Several presenters noted that Christians live and seek belonging in the present, in the places to which they are called to make a difference, but also place their hope in and belong to a promised future.

In a powerful sermon, Frank A. Thomas, Nettie Sweeney and Hugh Th. Miller Professor of Homiletics and director of the Academy of Preaching and Celebration, Christian Theological Seminary, Indianapolis, Indiana, preached on Isaiah 61, noting that as Christians it’s often appropriate to despair at the current circumstances and the ways in which things never seem to change. “We wear sackcloth,” he said. Yet, he noted, Christians also live in the bright hope of tomorrow, the “someday” promises of the Bible.

And at the “Improvising New Life: Why Tradition and Innovation Belong Together in Christian Theology and Worship” plenary address, which used live jazz music to demonstrate tradition and innovation in action, L. Gregory Jones, Ruth W. and A. Morris Williams Professor of Theology and Christian Ministry at Duke University, and senior strategist for Leadership Education at Duke Divinity, sounded many of the same notes.

Like the Old Testament Israelites, he said, Christians today seem often to be preoccupied with “going back to Egypt,” to the familiar even though it might be painful. He encouraged his listeners instead to believe in a God who is pure innovation and a Spirit erupting into the world, making all things new.

#wsymp16 in person and online

The impact of symposium was evident in questions and comments after sessions and in overheard conversations, including on social media. In the meal halls and hallways people were deep in conversation, long after their food had been eaten or their session had ended. Fragments of conversations told the tale of people being formed and informed: “My head is spinning.” “That was one of the most powerful sermons on racism I’ve ever heard.” “I have so many ideas I don’t know what to do with them all.”

Meanwhile, using the #wsymp16 hashtag, attendees sent Symposium snapshots around the world on Instagram, Twitter, Facebook and more throughout the conference.

On Facebook one attendee wrote: “Old school note-taking during sermons and workshops helps me listen. I'm bringing home 32 pages of scrawled pages from Worship Symposium! Good stuff! The Holy Spirit has been pouring in to me through the presenters!”

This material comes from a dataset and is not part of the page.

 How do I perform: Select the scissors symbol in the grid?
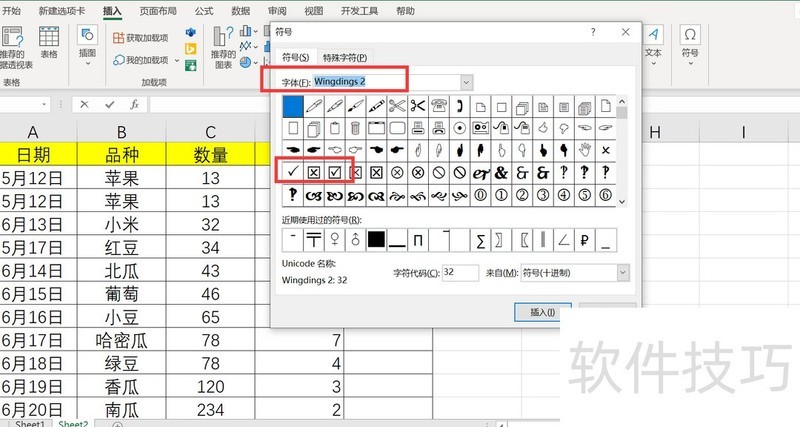397,105
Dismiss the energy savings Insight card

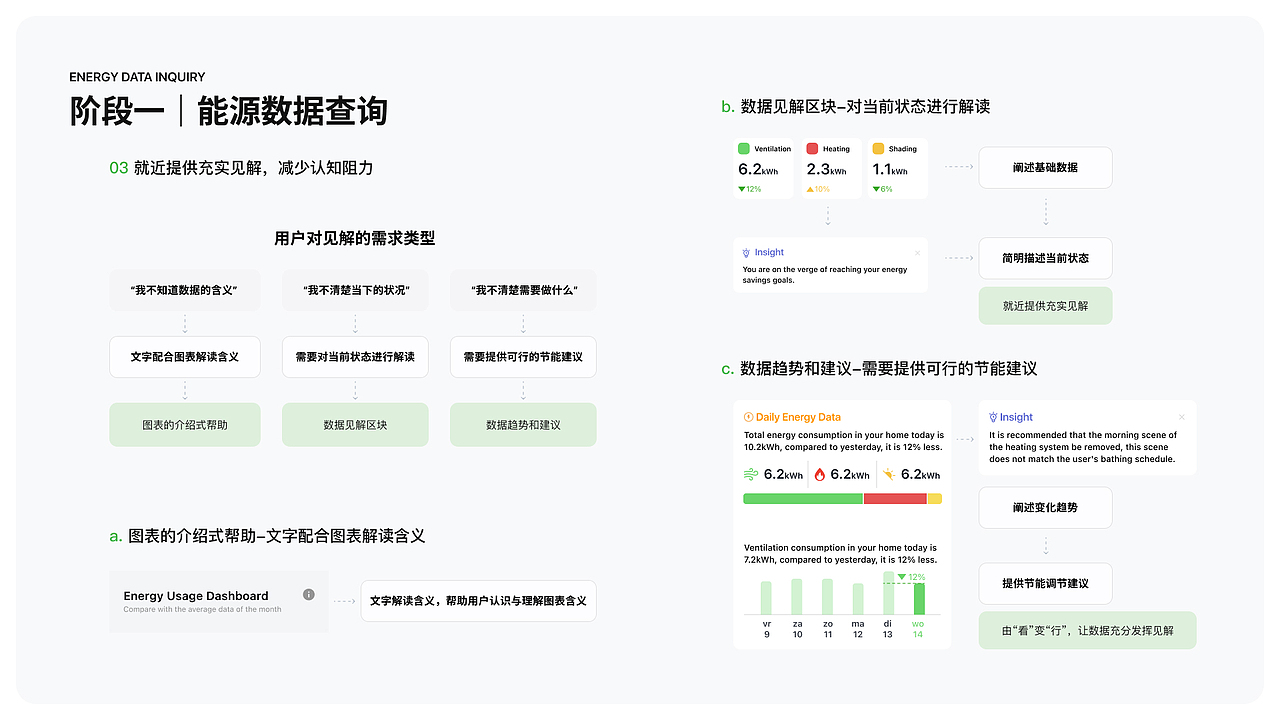click(x=917, y=253)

Another wrote: “I can't wait to start writing about the experience of the 2016 Worship Symposium, but I'm too overwhelmed by the inspiration, ideas, and amazing people. ?The meeting conveys a profound sense of encountering the Kingdom of Heaven in person for the first time, being surrounded by people from everywhere and with every kind of gift, all seeking God in deed as well as word.”

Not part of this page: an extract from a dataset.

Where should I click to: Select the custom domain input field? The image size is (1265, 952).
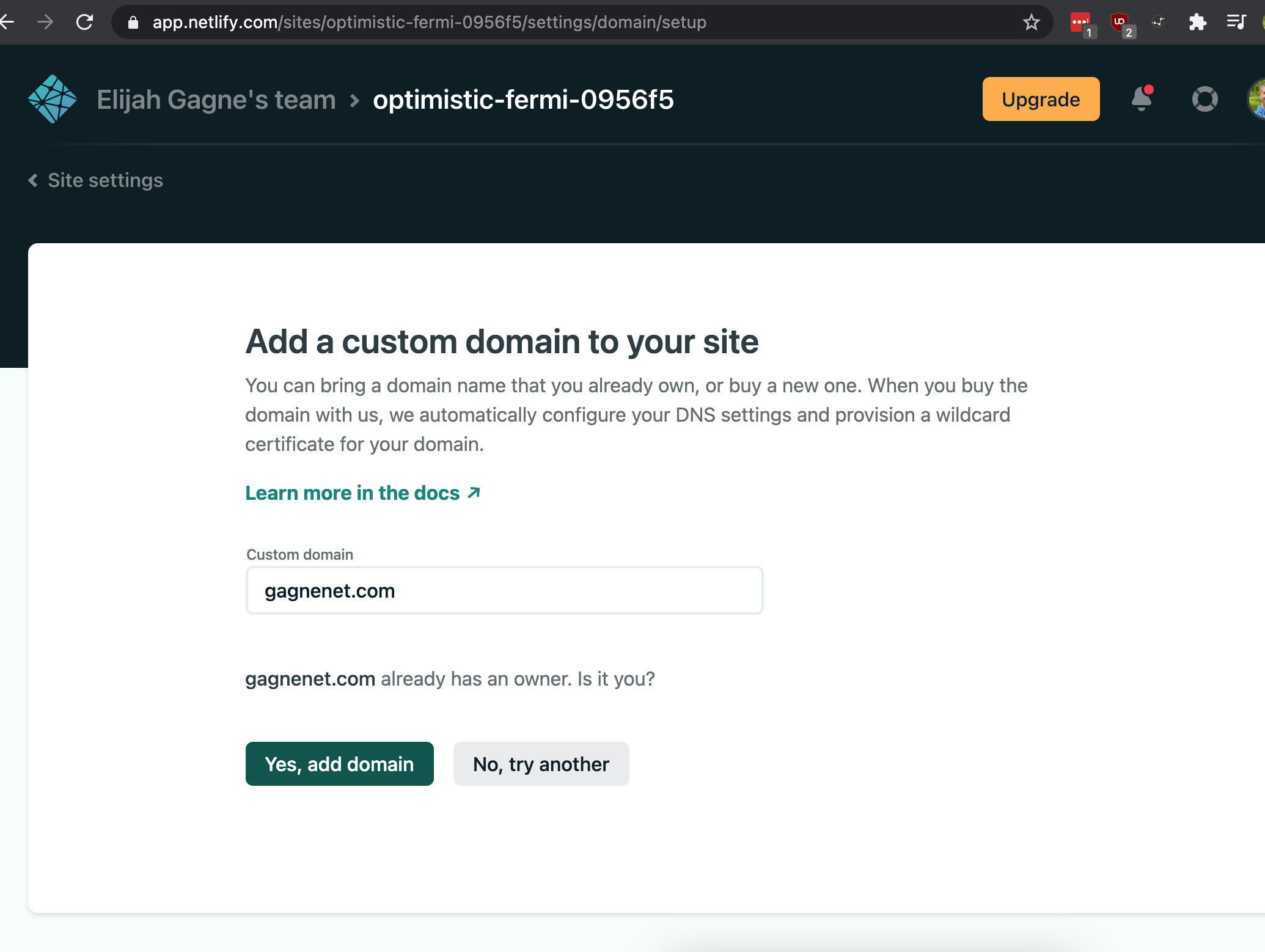504,590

For John Witlviet, director of the CICW and a Twitter user (@John_Witvliet) the in-person and online feedback was immensely gratifying. “One of our themes for Symposium,” he said, "is the conviction that God is the source of all grace and hope. It was a comforting and challenging message that Isaiah brought to ancient Israel, and it is a source of unending joy that the Holy Spirit brings to followers of Jesus today. The Holy Spirit, as so many presenters and attendees reminded us, is still at work in the world today, and it is our joyful call to learn to walk in step with the Spirit. So what a joy to see so many from around the world and a variety of traditions come together to challenge, encourage and bless each other."